I have been having loads of discussions with my students lately before class. One topic that has come up repeatedly, is the question,

“How do I define what I do?”

For a long time, I would simply reply, “I am a martial arts coach.” But increasingly I feel this term doesn’t fully encapsulate what I am about (now), and where I intend to go in the future, or even for that matter what I really feel is the ultimate utility of the expression to begin with.

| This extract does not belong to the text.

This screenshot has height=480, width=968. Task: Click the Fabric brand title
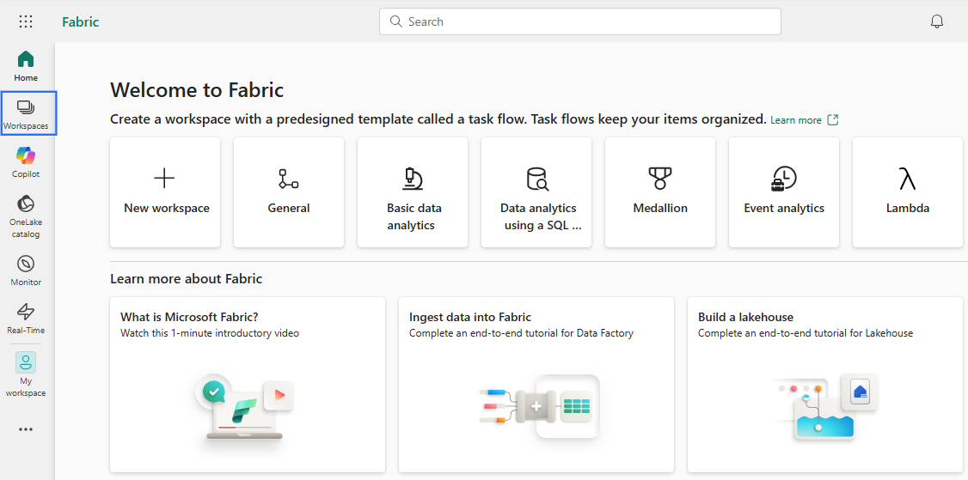81,21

When I think of martial arts, in a literal sense, it can be defined as the art of war. There is no argument that martial skills throughout the ages have been used to wage wars. But as a modern exponent, I am not at war in a literal sense — at least, not a sustained conflict defined as a ‘war’ on a battlefield. This is not to say that there are no real dangers out there that I need to prepare myself for, because there are. Living in one of the most violent countries in the world, South Africa, it is clear that preparation to deal with violence is not only imperative, but a necessity. But to suggest, that this is all ‘martial arts’ should be about for me, is exactly my current issue with the terms. In the same light, while many people are enthralled by competing in martial combat against other men and woman — that path is not a journey that speaks to me personally. Again, to suggest this should be the only reason to train martial arts (albeit martial athletics) doesn’t seem to me, to be a complete picture.

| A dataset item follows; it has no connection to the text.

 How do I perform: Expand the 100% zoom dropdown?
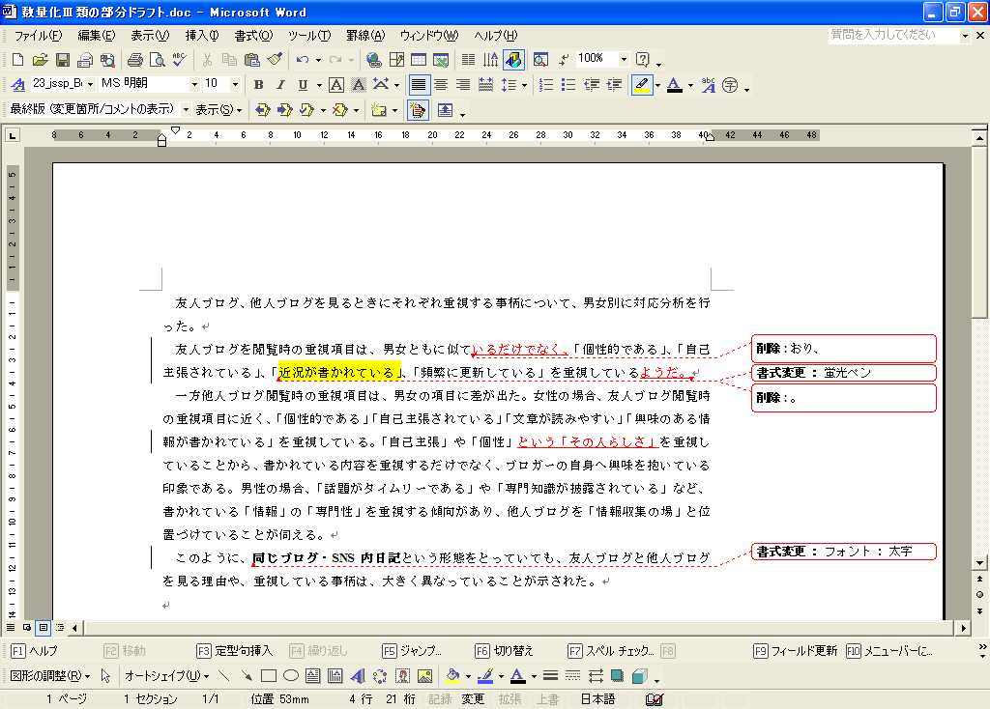(x=624, y=60)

Increasingly I am more in favour of referring to myself as a Primal Artist (and in turn a Primal-Artistry Coach). To understand why I feel this is a more appropriate term to describe my current thoughts on what I do, one has to go back to the beginning of human existence itself. In addition, by thinking seriously about how one defines oneself can also impact ones intentions, and in my case, even shape the way I coach others. For example, if I only think that the sole purpose of martial arts training is to prepare oneself to fight, then that’s all I will ever know, or see. In doing so, I may invariably miss important distinctions, and messages within my training that could if made conscious allow me to thrive beyond simply preparing for conflict.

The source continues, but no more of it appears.